To do -
Could you reproduce the material starting at the line that has "1666x424 pixels. Task: Open" and stopping after the line that has "tap(157, 63)", swapping every "dropdown" for "drop-down" and changing nothing else?

============

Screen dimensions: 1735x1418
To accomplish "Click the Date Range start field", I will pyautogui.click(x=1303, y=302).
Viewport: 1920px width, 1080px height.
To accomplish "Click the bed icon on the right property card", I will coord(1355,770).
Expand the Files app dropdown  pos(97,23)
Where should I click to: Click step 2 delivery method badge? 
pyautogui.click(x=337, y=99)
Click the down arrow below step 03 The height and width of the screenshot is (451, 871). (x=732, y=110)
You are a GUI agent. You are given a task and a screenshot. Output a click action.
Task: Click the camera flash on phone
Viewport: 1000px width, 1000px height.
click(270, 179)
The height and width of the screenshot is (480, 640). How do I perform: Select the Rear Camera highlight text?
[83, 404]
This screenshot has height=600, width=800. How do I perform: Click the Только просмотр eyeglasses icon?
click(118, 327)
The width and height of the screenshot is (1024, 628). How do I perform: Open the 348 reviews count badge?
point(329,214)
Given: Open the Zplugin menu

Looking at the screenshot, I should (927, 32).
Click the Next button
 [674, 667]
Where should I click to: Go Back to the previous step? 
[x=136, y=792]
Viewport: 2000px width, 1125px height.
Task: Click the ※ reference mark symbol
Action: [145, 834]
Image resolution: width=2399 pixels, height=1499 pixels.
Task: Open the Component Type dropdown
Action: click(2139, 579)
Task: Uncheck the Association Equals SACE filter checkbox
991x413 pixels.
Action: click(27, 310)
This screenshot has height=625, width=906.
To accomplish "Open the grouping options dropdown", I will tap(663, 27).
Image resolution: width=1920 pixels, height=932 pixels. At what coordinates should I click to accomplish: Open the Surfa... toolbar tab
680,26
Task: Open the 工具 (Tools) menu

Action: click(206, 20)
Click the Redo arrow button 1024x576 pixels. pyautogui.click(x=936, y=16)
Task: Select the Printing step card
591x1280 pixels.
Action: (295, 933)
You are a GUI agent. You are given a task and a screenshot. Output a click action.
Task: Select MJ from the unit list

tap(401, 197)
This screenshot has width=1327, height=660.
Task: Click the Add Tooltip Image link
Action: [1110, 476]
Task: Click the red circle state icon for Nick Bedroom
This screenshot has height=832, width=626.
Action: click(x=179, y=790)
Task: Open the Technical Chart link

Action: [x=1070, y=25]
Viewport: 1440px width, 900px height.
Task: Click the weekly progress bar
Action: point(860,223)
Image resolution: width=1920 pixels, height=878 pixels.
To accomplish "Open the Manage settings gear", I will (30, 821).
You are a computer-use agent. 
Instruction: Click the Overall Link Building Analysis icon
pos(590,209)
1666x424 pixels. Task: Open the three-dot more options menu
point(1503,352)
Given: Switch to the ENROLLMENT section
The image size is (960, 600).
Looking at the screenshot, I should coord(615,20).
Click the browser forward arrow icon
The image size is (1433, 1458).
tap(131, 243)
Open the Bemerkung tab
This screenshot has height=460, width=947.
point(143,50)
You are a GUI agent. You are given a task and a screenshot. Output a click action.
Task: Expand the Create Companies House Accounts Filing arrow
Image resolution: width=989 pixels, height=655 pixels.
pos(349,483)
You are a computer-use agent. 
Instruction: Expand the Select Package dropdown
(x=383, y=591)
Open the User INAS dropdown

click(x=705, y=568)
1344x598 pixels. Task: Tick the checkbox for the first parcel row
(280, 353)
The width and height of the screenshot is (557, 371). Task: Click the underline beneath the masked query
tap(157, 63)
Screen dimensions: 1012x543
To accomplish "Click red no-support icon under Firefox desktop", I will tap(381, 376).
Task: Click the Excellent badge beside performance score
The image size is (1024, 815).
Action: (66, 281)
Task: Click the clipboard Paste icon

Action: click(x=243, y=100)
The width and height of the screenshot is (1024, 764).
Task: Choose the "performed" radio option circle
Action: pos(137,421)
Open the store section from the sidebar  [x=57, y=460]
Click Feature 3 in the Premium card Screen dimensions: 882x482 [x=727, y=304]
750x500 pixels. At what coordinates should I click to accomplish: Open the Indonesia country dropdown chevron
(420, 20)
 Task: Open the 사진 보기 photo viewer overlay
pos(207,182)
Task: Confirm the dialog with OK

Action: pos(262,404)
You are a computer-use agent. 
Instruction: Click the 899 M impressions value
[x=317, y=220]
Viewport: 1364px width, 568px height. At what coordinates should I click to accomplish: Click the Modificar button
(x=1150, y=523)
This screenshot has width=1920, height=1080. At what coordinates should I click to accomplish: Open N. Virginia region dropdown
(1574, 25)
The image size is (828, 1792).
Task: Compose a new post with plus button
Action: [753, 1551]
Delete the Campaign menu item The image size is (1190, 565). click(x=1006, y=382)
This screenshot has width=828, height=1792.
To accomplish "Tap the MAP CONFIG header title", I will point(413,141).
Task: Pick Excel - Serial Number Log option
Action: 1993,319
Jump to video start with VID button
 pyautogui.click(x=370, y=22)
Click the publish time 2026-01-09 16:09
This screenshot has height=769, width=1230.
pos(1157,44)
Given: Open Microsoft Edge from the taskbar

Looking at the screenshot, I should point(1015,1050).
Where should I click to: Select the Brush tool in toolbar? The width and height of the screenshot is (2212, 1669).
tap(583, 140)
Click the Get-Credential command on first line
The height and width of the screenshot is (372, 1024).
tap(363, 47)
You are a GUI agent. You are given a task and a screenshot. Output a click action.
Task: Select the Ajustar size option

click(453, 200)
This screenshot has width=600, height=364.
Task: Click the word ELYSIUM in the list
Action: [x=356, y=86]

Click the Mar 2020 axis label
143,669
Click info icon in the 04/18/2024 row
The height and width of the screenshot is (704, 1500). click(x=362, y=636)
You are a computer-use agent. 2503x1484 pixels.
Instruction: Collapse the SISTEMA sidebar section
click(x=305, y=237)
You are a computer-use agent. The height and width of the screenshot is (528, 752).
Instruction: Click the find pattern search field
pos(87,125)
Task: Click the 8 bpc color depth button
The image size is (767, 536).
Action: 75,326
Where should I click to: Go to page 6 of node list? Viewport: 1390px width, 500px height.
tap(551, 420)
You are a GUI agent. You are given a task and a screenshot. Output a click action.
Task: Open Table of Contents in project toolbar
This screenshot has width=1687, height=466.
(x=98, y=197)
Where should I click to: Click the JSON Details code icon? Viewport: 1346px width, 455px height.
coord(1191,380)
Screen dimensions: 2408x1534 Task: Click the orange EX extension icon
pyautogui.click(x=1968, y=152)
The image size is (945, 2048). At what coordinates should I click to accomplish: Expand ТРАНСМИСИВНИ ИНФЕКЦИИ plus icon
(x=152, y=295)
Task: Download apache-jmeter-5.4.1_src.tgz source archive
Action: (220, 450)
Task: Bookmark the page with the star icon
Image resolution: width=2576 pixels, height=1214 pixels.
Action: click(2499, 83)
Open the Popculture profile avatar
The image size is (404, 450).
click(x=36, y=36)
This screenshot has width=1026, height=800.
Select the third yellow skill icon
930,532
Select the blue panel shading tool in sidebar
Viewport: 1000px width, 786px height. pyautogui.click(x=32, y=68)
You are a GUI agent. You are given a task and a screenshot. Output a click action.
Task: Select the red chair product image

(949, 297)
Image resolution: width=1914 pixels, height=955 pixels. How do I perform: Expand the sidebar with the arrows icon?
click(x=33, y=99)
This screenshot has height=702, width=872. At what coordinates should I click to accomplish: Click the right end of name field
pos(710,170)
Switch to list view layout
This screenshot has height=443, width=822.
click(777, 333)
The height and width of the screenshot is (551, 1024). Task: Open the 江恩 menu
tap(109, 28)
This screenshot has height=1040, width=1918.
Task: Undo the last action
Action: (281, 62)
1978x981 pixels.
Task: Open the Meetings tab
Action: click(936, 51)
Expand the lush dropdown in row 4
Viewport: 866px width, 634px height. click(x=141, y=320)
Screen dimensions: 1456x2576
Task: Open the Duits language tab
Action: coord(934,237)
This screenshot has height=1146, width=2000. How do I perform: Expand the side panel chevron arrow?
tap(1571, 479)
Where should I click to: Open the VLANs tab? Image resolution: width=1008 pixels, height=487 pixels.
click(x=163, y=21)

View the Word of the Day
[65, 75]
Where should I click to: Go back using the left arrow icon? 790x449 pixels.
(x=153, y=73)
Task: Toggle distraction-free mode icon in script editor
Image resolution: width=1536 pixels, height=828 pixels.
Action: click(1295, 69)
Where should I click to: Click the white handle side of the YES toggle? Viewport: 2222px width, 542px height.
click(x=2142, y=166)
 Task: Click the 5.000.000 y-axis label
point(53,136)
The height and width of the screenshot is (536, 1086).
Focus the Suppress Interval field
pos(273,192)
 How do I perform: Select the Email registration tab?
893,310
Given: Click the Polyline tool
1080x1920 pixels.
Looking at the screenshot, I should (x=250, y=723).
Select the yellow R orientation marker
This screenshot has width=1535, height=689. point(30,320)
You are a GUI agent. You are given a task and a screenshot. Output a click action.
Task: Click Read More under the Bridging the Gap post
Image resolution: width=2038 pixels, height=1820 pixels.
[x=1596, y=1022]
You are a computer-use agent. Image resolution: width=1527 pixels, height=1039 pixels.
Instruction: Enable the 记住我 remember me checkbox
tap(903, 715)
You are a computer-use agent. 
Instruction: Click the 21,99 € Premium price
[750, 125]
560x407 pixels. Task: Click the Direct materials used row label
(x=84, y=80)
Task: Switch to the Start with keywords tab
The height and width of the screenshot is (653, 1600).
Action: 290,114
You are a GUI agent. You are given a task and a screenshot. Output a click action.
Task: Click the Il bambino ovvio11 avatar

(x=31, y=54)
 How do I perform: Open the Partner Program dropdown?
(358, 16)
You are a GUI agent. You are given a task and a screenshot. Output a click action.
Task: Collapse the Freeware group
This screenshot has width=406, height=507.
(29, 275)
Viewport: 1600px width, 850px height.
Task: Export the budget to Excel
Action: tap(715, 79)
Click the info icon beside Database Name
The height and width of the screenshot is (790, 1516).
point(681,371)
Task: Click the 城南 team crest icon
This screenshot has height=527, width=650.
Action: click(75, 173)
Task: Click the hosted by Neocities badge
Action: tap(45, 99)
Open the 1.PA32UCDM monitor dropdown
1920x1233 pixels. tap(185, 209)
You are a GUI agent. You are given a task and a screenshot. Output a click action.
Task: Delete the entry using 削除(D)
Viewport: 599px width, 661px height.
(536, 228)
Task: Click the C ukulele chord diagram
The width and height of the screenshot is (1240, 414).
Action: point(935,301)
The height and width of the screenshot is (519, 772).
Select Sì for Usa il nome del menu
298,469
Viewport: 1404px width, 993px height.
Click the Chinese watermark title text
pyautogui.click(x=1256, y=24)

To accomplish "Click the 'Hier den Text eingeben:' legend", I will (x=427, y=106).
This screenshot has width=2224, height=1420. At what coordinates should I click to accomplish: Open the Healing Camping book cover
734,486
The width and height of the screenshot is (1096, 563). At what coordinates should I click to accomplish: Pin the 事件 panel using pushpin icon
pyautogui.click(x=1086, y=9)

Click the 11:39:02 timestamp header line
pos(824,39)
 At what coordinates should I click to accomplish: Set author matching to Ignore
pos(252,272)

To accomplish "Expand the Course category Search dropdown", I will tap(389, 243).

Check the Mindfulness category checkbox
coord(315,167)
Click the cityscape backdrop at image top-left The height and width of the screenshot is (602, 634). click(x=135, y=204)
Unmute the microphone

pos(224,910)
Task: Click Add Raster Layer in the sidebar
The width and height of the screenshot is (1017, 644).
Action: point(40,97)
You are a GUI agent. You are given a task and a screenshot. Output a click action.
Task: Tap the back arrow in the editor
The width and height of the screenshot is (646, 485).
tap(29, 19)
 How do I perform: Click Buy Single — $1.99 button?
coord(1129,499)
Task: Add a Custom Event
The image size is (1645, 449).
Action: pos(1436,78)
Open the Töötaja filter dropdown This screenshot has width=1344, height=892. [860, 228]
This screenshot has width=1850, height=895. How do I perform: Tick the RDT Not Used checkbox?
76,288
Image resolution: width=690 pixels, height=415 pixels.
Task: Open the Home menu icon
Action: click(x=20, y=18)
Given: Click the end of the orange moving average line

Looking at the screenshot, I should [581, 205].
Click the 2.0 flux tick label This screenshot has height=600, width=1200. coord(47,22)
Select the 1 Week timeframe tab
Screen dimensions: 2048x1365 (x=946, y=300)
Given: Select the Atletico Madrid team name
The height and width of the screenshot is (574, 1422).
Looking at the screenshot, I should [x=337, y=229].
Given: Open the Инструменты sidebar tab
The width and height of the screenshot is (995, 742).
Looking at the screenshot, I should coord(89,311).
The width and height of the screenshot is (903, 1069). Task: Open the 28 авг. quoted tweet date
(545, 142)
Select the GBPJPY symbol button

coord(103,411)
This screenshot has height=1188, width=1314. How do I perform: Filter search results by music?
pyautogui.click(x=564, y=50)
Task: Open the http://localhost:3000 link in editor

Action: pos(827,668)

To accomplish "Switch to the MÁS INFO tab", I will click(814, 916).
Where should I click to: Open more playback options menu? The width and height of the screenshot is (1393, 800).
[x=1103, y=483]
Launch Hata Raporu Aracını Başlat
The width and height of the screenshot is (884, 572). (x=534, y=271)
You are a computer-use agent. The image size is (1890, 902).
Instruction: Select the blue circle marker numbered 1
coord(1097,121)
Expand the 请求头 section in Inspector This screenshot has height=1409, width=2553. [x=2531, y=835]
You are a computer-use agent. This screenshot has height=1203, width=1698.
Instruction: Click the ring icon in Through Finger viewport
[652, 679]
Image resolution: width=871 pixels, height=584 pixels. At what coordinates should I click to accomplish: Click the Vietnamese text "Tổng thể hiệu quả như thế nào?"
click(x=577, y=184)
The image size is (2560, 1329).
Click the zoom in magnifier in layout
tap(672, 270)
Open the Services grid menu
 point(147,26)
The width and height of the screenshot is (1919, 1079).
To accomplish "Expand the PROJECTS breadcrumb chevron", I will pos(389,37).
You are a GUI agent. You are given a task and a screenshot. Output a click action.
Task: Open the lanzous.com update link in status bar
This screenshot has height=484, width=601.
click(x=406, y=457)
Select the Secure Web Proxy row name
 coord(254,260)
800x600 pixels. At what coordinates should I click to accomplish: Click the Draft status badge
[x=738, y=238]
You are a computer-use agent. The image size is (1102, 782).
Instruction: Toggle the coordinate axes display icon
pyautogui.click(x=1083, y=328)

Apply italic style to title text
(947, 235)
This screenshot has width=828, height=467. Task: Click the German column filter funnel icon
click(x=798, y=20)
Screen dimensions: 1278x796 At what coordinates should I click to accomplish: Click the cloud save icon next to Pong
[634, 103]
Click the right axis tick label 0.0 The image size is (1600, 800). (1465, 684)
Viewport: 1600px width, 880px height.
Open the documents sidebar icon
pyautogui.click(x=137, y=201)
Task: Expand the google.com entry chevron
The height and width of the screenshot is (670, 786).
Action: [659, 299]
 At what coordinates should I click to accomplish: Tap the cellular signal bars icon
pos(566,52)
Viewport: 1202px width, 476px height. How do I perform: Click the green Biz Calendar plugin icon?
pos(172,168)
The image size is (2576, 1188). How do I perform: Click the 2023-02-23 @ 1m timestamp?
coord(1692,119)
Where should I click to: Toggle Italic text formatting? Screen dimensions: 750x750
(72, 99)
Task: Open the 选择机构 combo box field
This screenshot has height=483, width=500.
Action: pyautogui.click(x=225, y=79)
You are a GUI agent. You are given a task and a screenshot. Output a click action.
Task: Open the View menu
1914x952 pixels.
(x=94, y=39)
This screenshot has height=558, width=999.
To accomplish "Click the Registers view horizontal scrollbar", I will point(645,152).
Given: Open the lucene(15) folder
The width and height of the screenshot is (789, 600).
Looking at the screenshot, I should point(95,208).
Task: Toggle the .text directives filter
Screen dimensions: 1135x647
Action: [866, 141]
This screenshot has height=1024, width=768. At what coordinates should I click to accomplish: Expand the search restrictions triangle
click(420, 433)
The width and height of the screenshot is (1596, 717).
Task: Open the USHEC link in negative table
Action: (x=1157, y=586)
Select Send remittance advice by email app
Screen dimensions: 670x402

============

Output for this task -
1666x424 pixels. Task: Open the three-dot more options menu
point(1503,352)
Given: Switch to the ENROLLMENT section
The image size is (960, 600).
Looking at the screenshot, I should coord(615,20).
Click the browser forward arrow icon
The image size is (1433, 1458).
tap(131, 243)
Open the Bemerkung tab
This screenshot has height=460, width=947.
point(143,50)
You are a GUI agent. You are given a task and a screenshot. Output a click action.
Task: Expand the Create Companies House Accounts Filing arrow
Image resolution: width=989 pixels, height=655 pixels.
pos(349,483)
You are a computer-use agent. 
Instruction: Expand the Select Package drop-down
(x=383, y=591)
Open the User INAS drop-down

click(x=705, y=568)
1344x598 pixels. Task: Tick the checkbox for the first parcel row
(280, 353)
The width and height of the screenshot is (557, 371). Task: Click the underline beneath the masked query
tap(157, 63)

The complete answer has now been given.